Summary. The paper proposes a CPU-GPU framework for parallel branch-and-bound (BnB) to compute optimal k-sparse generalized linear models. Multiple BnB nodes are batched and processed on the GPU using padding combined with lightweight custom kernels to accommodate irregular node data (varying active sets, depths, and subproblem sizes). The framework is described as simple, generic, and modular. Experiments are reported to achieve one to two orders of magnitude speedups over sequential CPU baselines while maintaining zero optimality gap on challenging instances; the approach is also extended to enumerate the full Rashomon set for downstream statistical tasks such as variable-importance analysis.

Significance. If the reported speedups are robust, the work would meaningfully improve the practicality of exact solvers for cardinality-constrained GLMs, a class of problems that remains computationally demanding. The modular CPU-GPU design and the Rashomon-set extension are concrete strengths that could support follow-on statistical applications. The absence of parameter fitting or circular derivations in the algorithmic contribution keeps the burden of proof on empirical validation rather than on mathematical self-consistency.

major comments (2)

[§4 Experiments] §4 Experiments: the central claim of one-to-two-orders-of-magnitude speedups is presented without reporting instance dimensions (n, p, k), number of test problems, baseline solver versions, hardware specifications (CPU/GPU models and memory), or any measure of run-to-run variability. These omissions make it impossible to judge whether the gains are stable or sensitive to problem distribution.
[§3.3 Implementation] §3.3 Implementation: the padding-plus-custom-kernel strategy for heterogeneous BnB nodes is described at a high level, yet no padding ratios, GPU occupancy figures, or kernel-level timing breakdowns are supplied. Without these quantities it is unclear whether the overhead of dummy elements and masking negates the expected parallelism on more varied node-size distributions, directly affecting the net-speedup claim.

minor comments (2)

[Figure 2] Figure 2 caption does not state the exact GPU kernel launch configuration or the memory layout after padding; adding these details would improve reproducibility.
[§2.1] The GLM loss and gradient expressions in §2.1 are given in prose; an explicit equation block would clarify the precise form passed to the GPU kernels.

Simulated Author's Rebuttal

2 responses · 0 unresolved

We thank the referee for the constructive feedback and the opportunity to clarify the experimental and implementation details in our manuscript. We address each major comment below.

read point-by-point responses

Referee: [§4 Experiments] §4 Experiments: the central claim of one-to-two-orders-of-magnitude speedups is presented without reporting instance dimensions (n, p, k), number of test problems, baseline solver versions, hardware specifications (CPU/GPU models and memory), or any measure of run-to-run variability. These omissions make it impossible to judge whether the gains are stable or sensitive to problem distribution.

Authors: We agree that these details are necessary for reproducibility and to allow readers to assess robustness.

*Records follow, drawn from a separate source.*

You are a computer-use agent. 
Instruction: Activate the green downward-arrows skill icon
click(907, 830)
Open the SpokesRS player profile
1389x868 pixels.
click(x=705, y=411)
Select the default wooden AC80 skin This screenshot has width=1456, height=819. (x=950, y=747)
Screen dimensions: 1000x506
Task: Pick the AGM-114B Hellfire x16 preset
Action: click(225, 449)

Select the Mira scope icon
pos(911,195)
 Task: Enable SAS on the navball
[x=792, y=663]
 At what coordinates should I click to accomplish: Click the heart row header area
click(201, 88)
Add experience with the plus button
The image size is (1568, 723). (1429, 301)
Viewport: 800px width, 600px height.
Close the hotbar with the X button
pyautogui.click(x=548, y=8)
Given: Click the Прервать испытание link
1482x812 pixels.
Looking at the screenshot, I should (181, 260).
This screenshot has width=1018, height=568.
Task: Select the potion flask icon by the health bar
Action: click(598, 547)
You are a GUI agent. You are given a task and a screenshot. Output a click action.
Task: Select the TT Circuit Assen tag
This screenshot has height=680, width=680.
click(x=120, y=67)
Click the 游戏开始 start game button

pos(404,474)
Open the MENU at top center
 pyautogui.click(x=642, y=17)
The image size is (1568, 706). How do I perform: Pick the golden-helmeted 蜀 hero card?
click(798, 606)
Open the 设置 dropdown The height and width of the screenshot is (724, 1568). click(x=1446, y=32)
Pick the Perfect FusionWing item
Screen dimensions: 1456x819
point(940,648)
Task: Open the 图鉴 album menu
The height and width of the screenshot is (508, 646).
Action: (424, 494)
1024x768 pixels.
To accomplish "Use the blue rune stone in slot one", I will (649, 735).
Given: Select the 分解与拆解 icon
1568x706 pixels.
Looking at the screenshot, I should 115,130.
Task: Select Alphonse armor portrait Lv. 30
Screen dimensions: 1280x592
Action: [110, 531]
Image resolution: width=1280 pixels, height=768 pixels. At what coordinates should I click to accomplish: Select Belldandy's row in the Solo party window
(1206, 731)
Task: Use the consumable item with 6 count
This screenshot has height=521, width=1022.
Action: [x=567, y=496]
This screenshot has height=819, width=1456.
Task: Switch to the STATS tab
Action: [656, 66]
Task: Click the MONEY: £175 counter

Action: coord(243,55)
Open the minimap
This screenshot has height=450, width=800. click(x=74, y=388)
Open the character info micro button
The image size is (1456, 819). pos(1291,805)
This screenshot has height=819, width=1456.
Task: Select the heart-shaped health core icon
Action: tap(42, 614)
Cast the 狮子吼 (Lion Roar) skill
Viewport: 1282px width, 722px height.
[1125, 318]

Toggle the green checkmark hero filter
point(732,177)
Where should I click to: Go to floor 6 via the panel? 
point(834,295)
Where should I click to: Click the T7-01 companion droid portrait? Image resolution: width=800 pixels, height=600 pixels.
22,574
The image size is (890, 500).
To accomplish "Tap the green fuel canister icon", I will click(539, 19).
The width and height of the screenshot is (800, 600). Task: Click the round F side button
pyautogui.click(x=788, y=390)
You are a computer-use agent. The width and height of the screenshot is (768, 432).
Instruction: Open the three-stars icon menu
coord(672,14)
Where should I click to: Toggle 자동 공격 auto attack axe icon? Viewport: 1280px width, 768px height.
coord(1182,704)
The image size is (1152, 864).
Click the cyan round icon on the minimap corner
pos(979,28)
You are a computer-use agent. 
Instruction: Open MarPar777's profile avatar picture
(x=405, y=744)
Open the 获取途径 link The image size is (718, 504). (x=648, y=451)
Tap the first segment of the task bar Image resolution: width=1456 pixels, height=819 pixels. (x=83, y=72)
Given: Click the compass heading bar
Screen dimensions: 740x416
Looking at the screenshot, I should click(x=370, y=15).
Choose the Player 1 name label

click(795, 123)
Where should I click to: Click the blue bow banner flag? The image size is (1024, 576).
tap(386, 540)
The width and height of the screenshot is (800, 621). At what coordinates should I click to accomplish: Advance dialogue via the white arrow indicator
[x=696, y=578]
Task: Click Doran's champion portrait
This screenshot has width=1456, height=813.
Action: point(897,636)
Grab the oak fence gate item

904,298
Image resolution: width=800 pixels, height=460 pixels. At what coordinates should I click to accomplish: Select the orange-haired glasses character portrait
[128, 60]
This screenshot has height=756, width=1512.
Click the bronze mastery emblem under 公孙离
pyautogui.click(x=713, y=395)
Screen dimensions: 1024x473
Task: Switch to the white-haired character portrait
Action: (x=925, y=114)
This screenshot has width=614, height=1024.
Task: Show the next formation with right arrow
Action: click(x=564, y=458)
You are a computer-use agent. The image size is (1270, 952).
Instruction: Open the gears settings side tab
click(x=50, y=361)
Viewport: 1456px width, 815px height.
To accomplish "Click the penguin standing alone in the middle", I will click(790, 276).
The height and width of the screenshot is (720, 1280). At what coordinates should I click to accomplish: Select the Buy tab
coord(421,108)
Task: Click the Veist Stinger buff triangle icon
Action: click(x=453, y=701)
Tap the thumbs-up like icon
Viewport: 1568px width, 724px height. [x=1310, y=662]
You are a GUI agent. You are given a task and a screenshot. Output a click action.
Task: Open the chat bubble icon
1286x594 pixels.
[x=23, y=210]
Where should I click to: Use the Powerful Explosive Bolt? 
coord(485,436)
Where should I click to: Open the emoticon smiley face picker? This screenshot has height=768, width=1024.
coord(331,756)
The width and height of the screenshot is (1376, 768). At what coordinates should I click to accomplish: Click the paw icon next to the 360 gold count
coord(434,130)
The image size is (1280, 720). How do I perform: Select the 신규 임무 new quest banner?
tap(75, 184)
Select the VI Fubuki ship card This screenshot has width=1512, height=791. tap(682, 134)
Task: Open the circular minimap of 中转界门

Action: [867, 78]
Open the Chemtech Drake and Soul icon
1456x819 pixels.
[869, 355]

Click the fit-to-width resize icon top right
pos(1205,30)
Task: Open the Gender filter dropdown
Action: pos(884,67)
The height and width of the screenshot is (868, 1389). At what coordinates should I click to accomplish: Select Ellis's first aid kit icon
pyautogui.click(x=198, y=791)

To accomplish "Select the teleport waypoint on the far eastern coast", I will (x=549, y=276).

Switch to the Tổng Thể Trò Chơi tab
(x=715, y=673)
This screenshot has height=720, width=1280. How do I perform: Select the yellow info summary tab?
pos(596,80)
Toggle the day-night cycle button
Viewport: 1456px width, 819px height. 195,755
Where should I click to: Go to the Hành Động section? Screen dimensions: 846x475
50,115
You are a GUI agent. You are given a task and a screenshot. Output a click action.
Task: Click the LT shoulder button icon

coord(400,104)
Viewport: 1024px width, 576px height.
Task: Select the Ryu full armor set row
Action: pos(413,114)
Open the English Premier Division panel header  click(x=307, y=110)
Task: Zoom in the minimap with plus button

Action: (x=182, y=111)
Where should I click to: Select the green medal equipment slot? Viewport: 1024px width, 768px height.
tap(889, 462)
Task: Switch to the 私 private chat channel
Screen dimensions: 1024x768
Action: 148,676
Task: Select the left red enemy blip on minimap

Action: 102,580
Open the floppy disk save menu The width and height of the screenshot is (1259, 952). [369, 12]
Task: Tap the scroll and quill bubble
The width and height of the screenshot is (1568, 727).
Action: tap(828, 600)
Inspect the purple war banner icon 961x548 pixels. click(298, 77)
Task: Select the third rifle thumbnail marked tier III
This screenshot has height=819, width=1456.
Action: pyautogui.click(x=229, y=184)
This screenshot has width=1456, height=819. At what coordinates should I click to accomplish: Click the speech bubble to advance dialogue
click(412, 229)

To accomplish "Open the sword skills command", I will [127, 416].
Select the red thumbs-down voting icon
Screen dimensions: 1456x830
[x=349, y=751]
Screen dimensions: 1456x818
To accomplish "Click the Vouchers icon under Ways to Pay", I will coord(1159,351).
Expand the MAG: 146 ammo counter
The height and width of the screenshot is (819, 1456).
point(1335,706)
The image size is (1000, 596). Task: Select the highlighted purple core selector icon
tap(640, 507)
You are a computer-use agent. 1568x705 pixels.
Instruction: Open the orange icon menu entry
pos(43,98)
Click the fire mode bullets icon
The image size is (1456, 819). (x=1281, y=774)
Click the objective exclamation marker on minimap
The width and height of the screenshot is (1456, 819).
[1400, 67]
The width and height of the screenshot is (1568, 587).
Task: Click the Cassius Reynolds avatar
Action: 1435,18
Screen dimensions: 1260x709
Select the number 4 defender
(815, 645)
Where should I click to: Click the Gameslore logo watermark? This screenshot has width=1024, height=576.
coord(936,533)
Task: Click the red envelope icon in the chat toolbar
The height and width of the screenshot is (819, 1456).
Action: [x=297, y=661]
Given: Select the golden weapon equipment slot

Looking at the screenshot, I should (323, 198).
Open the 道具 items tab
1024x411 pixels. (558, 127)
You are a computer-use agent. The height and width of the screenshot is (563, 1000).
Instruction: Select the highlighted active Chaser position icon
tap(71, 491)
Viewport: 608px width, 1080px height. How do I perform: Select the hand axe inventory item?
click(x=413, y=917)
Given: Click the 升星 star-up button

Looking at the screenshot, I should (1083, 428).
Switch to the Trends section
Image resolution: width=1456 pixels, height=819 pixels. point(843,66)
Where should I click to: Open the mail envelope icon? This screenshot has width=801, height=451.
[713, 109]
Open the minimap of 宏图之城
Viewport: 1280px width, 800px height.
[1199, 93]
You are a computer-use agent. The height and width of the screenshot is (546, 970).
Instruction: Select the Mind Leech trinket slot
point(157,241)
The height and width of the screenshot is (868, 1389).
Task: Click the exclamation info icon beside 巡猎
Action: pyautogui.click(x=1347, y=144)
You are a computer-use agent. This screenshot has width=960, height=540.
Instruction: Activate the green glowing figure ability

In the revised manuscript we will expand §4 with a table (or expanded text) that reports the exact (n, p, k) values for every instance, the total number of test problems, the precise versions of all baseline solvers, the CPU and GPU hardware models together with memory capacities, and run-to-run variability (standard deviations or ranges over repeated executions). These additions will be placed in the main text or a dedicated appendix without changing any numerical results. revision: yes
Referee: [§3.3 Implementation] §3.3 Implementation: the padding-plus-custom-kernel strategy for heterogeneous BnB nodes is described at a high level, yet no padding ratios, GPU occupancy figures, or kernel-level timing breakdowns are supplied. Without these quantities it is unclear whether the overhead of dummy elements and masking negates the expected parallelism on more varied node-size distributions, directly affecting the net-speedup claim.

Authors: We acknowledge that quantitative implementation metrics would strengthen the presentation. We will revise §3.3 (and add a short appendix if needed) to report representative padding ratios observed across our node batches, estimated GPU occupancy for the custom kernels, and a coarse timing breakdown separating data-transfer, padding, and kernel execution. If full low-level profiler traces were not collected in the original experiments, we will state this limitation explicitly while supplying the best available figures from our runs. revision: partial

Circularity Check

0 steps flagged

No circularity: empirical framework proposal with experimental validation

full rationale

The paper presents a modular CPU-GPU batching framework for parallel branch-and-bound on k-sparse GLM instances, using padding and lightweight custom kernels to manage irregular node data. Claims rest on experimental speedups (1-2 orders of magnitude) and zero optimality gap rather than any mathematical derivation, first-principles prediction, or equation that reduces outputs to inputs by construction. No self-citations, fitted parameters renamed as predictions, or uniqueness theorems appear in the load-bearing steps. The work is implementation-driven and externally falsifiable via the reported benchmarks, satisfying the criteria for a self-contained non-circular contribution.

Axiom & Free-Parameter Ledger

0 free parameters · 0 axioms · 0 invented entities

The framework rests on standard assumptions of GPU memory coalescing and the correctness of branch-and-bound pruning rules; no new mathematical axioms or free parameters are introduced in the abstract.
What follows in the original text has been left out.